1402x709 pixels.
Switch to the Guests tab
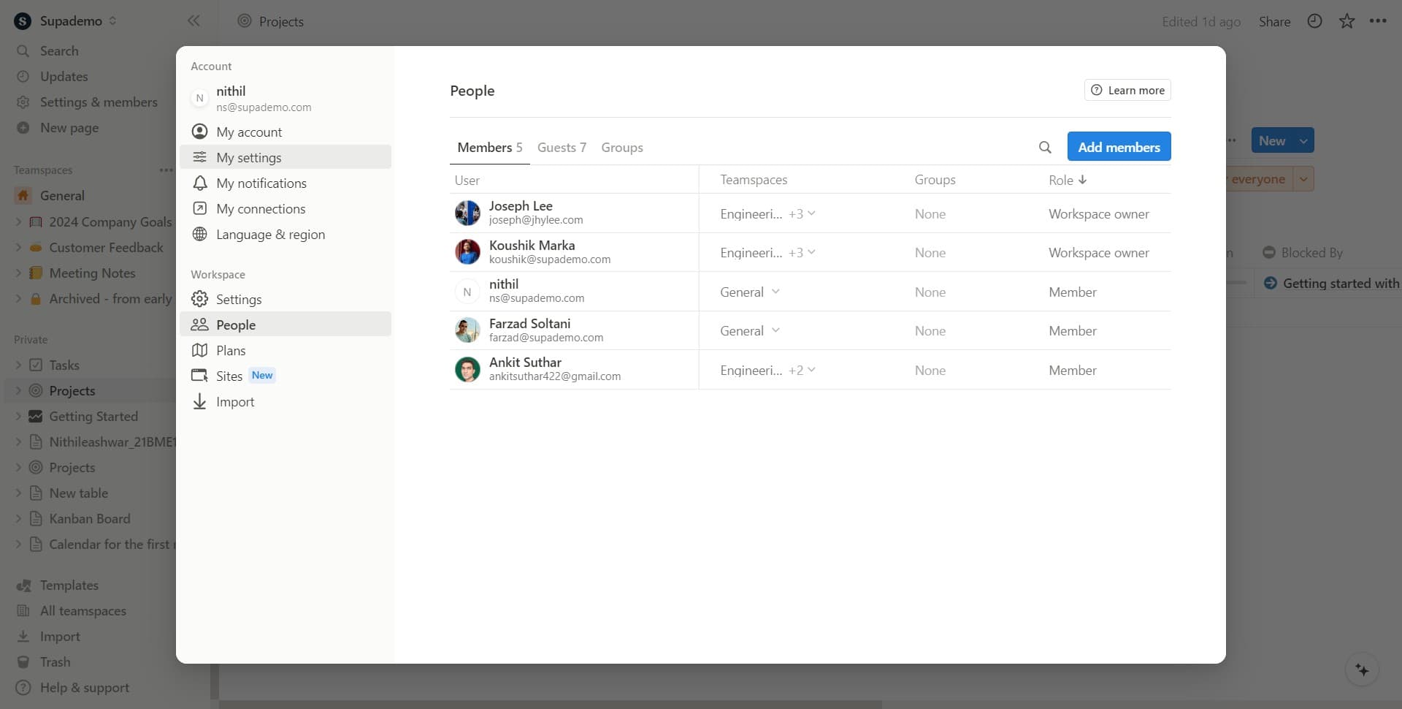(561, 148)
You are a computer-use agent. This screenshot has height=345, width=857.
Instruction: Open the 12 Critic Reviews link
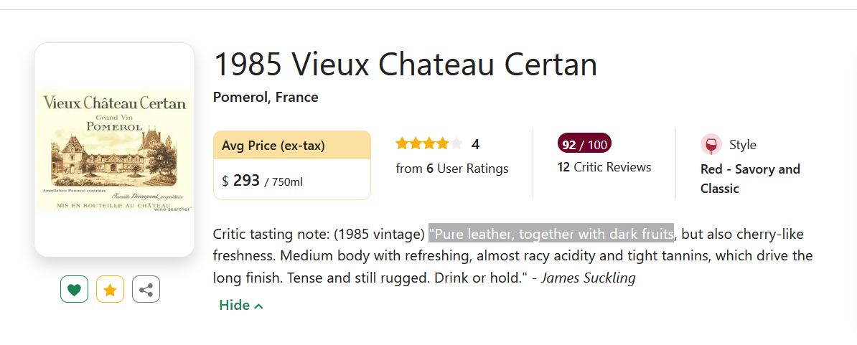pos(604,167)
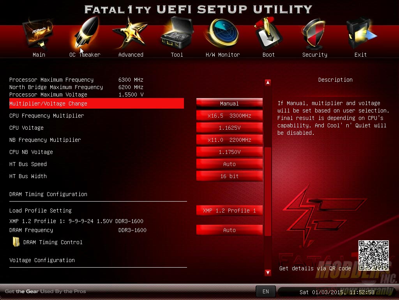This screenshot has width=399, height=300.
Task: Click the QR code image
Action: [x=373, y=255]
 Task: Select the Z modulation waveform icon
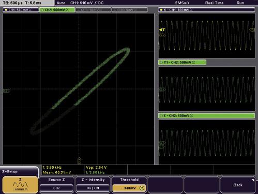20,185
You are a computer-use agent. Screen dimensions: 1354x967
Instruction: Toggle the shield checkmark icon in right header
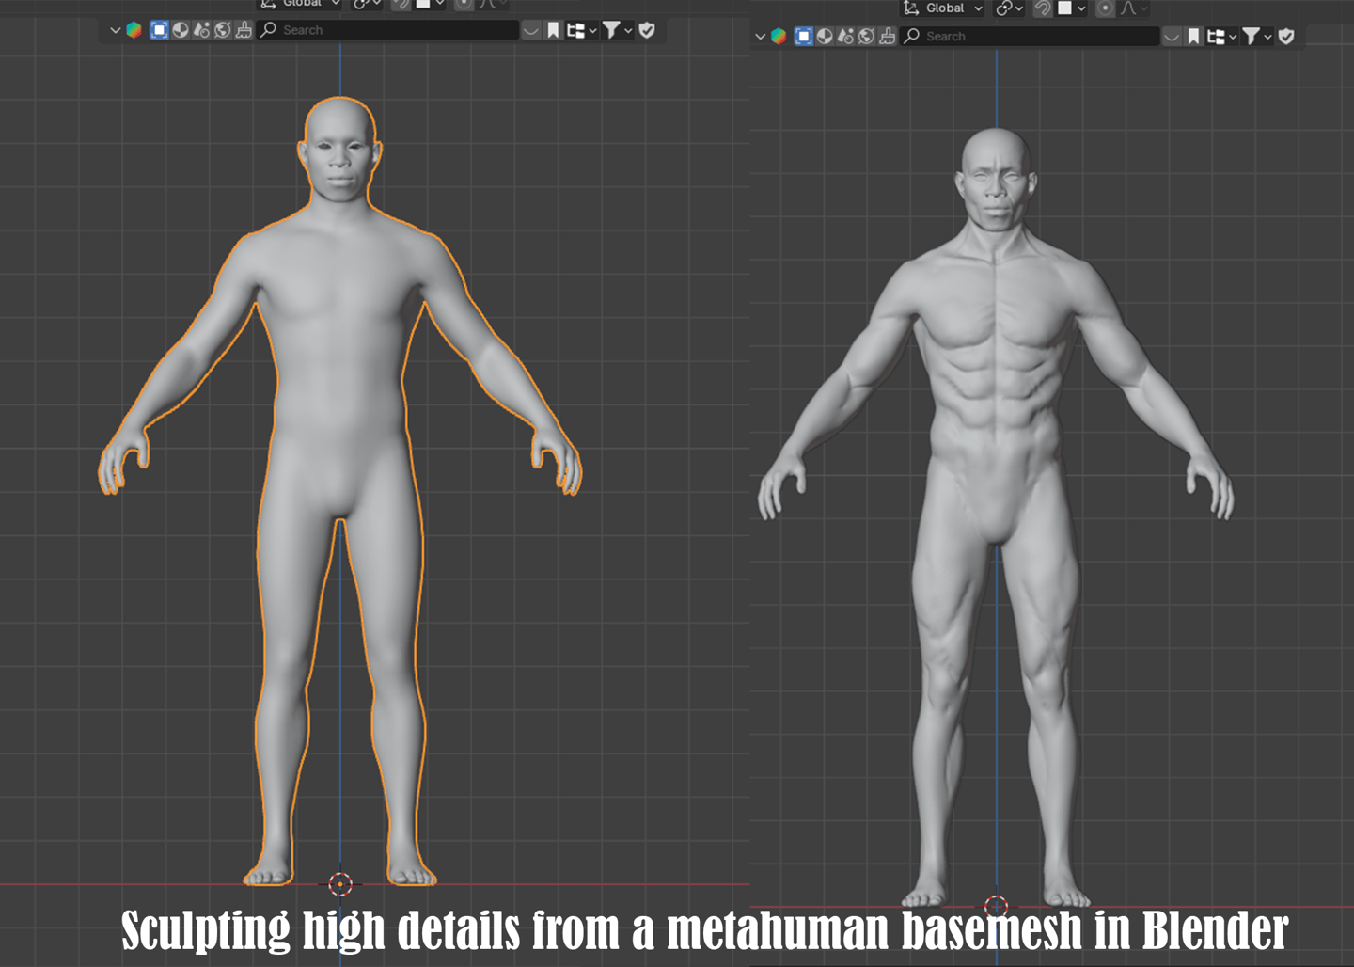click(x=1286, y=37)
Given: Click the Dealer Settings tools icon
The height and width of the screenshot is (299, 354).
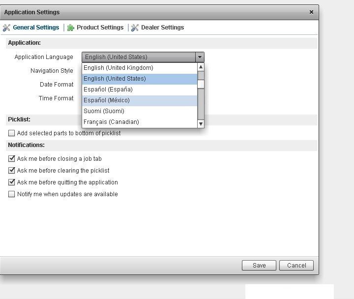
...
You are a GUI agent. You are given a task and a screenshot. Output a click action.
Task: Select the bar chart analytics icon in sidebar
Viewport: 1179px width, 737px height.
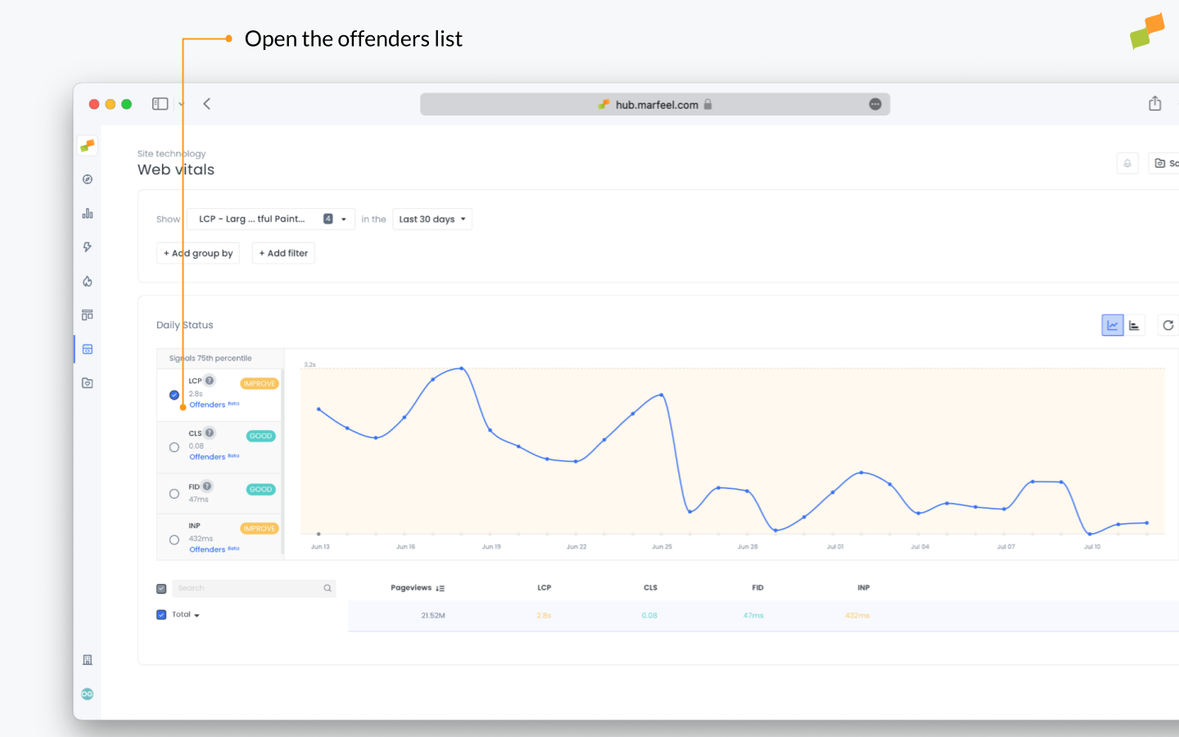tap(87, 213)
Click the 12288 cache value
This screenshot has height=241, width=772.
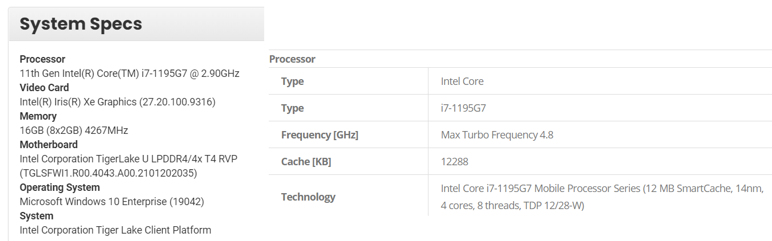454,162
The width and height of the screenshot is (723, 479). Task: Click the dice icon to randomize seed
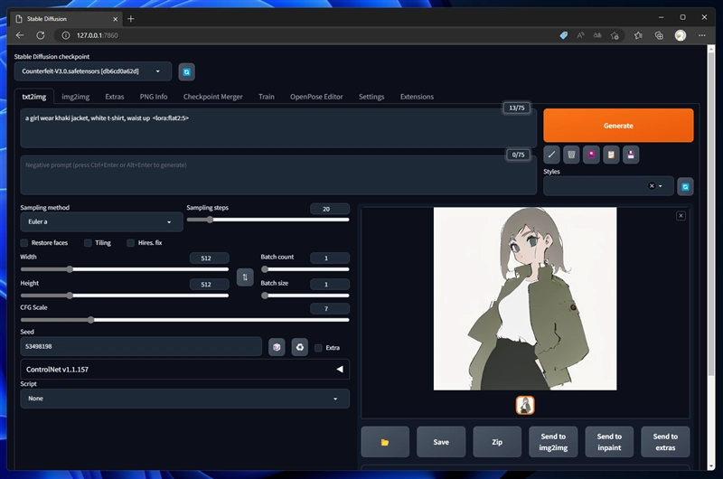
...
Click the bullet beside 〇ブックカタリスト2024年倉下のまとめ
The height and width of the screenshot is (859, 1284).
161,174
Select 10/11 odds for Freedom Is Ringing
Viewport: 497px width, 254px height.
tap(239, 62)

[Exercise goal]
The expected output is each line of the records above that includes the word "computer".

[Solution for this exercise]
You are a computer-use agent. This screenshot has height=345, width=857.
You are a computer-use agent. Screen dimensions: 1354x967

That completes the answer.